Les troubles de l’alimentation ont une origine familiale, mais il ne faut pas caricaturer, ni culpabiliser. Les contes populaires comme Peau d’âne ou Blanche Neige, évoquent cette problématique. Ce n’est pas facile pour un papa ou une maman de voir sa fille grandir. Ça renvoie en pleine face son propre vieillissement et donne envie de revenir en arrière.

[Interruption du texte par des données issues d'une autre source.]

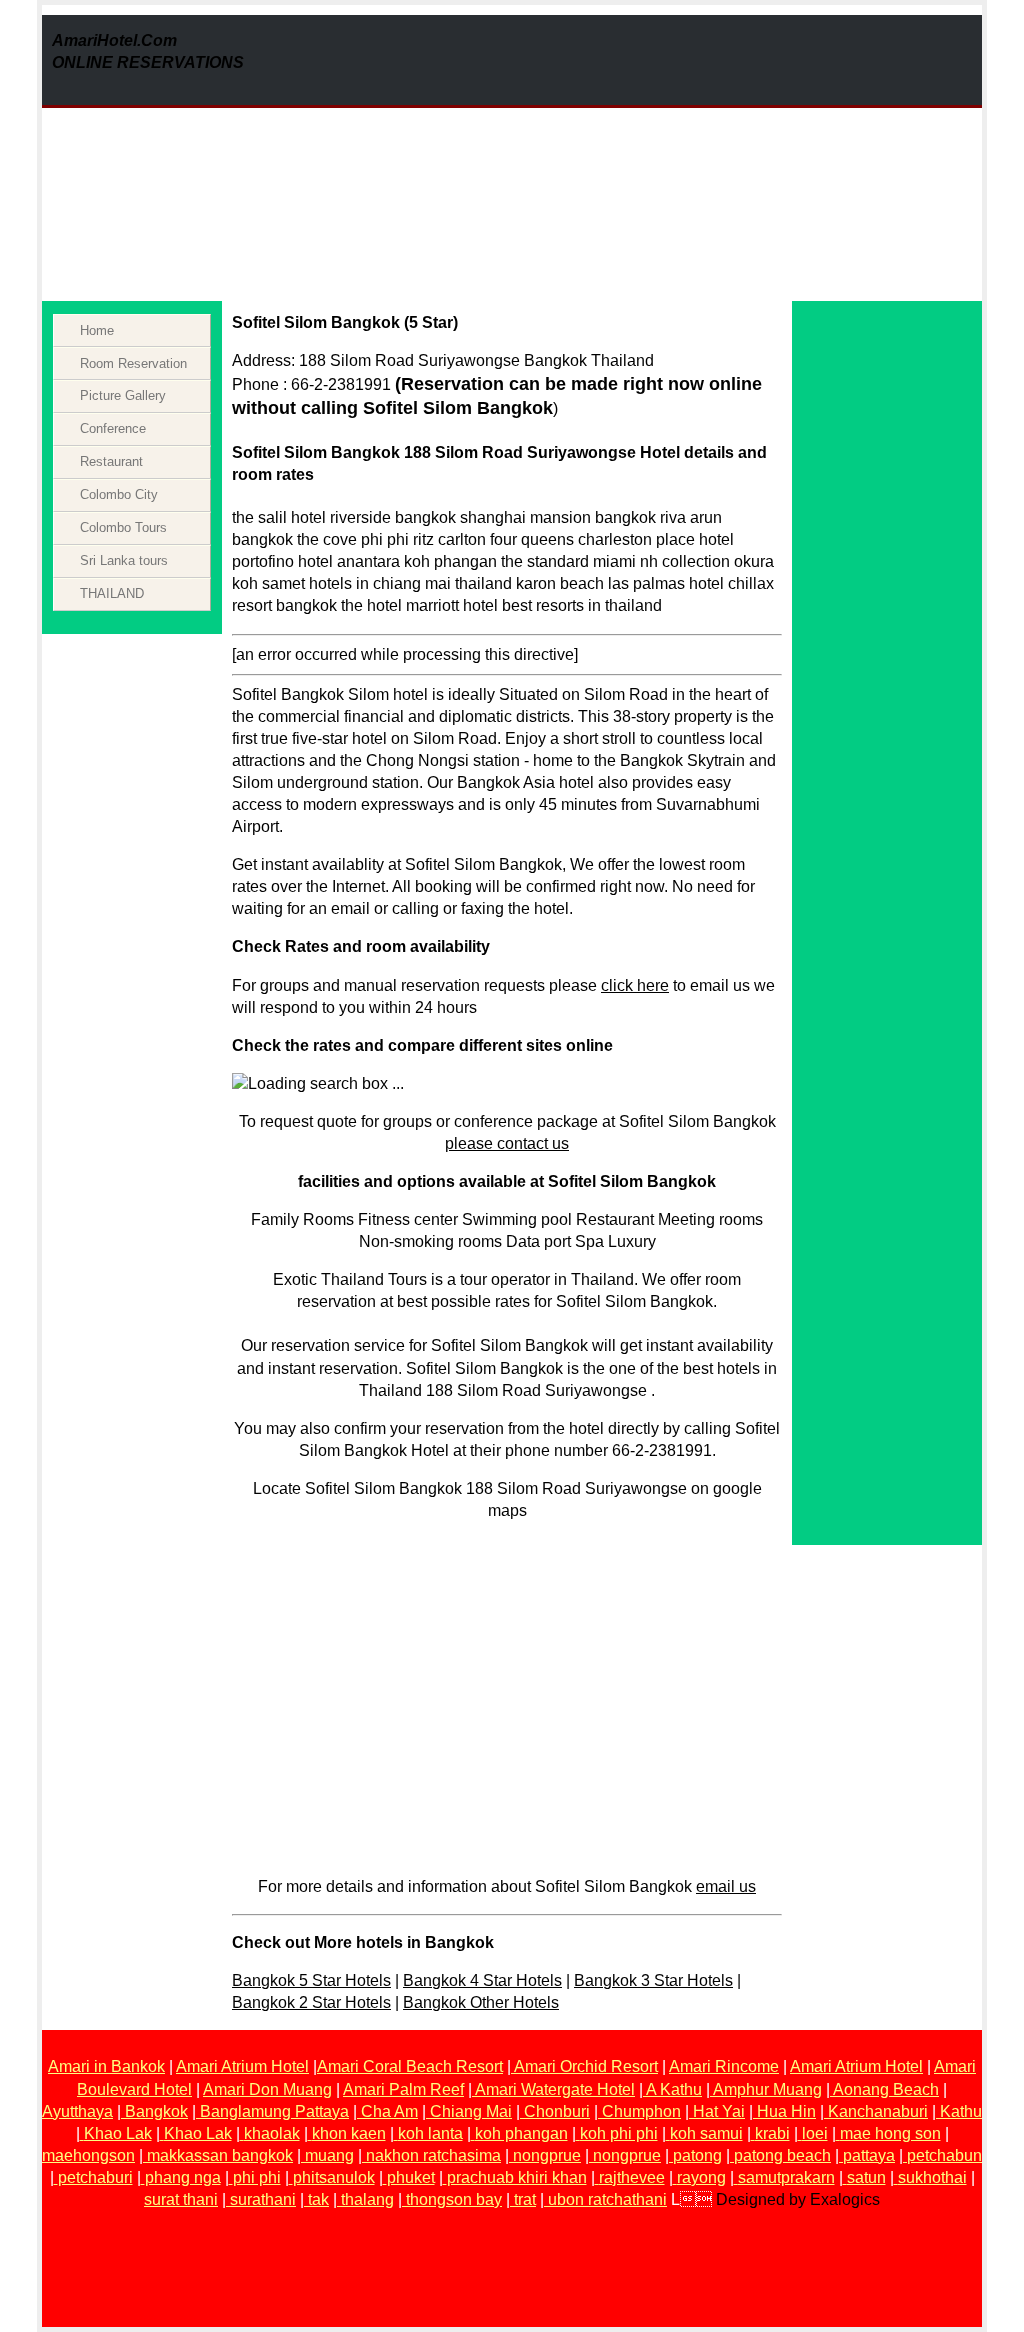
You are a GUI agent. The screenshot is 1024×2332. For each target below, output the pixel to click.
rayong (701, 2177)
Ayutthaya (77, 2111)
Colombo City (119, 494)
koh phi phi (619, 2133)
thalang (367, 2199)
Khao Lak (118, 2133)
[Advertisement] (693, 155)
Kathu (961, 2111)
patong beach (782, 2155)
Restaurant (111, 461)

D’où proviennent les troubles alimentaires ?

De multiples sources. Parfois, c’est l’évolution sociétale qui développe une forme d’insécurité. Dans les nouvelles constellations familiales nées des divorces, le repère d’autorité bienveillante disparaît parfois. Les troubles alimentaires peuvent alors servir à trouver une sécurité intérieure.

Vous mettez aussi en cause la société ?

Elle nous renvoie à un repli sur soi, aux clivages, à l’individualisme, à la singularité du corps. Il n’y a qu’à voir le retour des tatouages et des piercings. Nous ne sommes plus en lien avec le collectif. Les anorexiques et les boulimiques sont comme des toxicos enfermés sur quelque chose qui les coupe de tout. Au-delà des soins, il faut qu’ils redécouvrent l’ouverture au monde en s’engageant dans un projet collectif qui fait sens.

Quel conseil peut-on donner ?

Un toxico prend tout et ne rend rien, un anorexique fait le contraire. Et bien, il faut apprendre à apporter autant aux autres que de s’en nourrir et accepter l’interdépendance sociale dans laquelle on se trouve.